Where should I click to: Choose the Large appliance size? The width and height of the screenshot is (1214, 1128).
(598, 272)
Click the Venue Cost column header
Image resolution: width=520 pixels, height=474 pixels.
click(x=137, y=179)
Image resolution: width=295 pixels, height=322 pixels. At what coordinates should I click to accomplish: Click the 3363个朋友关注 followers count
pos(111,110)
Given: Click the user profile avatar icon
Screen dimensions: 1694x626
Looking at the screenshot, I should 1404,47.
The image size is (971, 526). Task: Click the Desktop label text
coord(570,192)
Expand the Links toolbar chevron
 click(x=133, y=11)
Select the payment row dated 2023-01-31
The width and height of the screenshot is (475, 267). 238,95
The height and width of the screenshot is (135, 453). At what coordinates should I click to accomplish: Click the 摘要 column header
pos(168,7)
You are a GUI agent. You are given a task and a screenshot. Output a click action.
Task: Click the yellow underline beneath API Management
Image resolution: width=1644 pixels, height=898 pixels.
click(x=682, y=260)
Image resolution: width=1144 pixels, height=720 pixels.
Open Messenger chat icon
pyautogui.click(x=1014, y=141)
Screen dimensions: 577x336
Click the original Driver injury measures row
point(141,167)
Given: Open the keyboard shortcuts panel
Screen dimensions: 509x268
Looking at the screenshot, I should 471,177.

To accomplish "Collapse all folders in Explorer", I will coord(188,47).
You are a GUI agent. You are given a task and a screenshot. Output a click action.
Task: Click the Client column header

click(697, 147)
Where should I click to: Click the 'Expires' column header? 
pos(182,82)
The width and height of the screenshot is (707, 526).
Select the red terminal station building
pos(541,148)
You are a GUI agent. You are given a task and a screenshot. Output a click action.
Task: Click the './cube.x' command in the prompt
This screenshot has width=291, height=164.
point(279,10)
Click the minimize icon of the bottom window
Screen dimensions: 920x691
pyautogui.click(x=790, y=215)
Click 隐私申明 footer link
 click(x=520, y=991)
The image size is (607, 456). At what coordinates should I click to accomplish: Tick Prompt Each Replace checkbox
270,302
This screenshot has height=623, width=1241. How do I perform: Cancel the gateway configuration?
___
→ Activity:
Set down the line that contains "The image size is (607, 456)." exactly. Do the same for each later line of the data, through the end, and add nothing.

→ Result of this exercise:
The image size is (607, 456). At what coordinates should I click to accomplish: Tick Prompt Each Replace checkbox
270,302
This screenshot has height=623, width=1241. How do I perform: Cancel the gateway configuration?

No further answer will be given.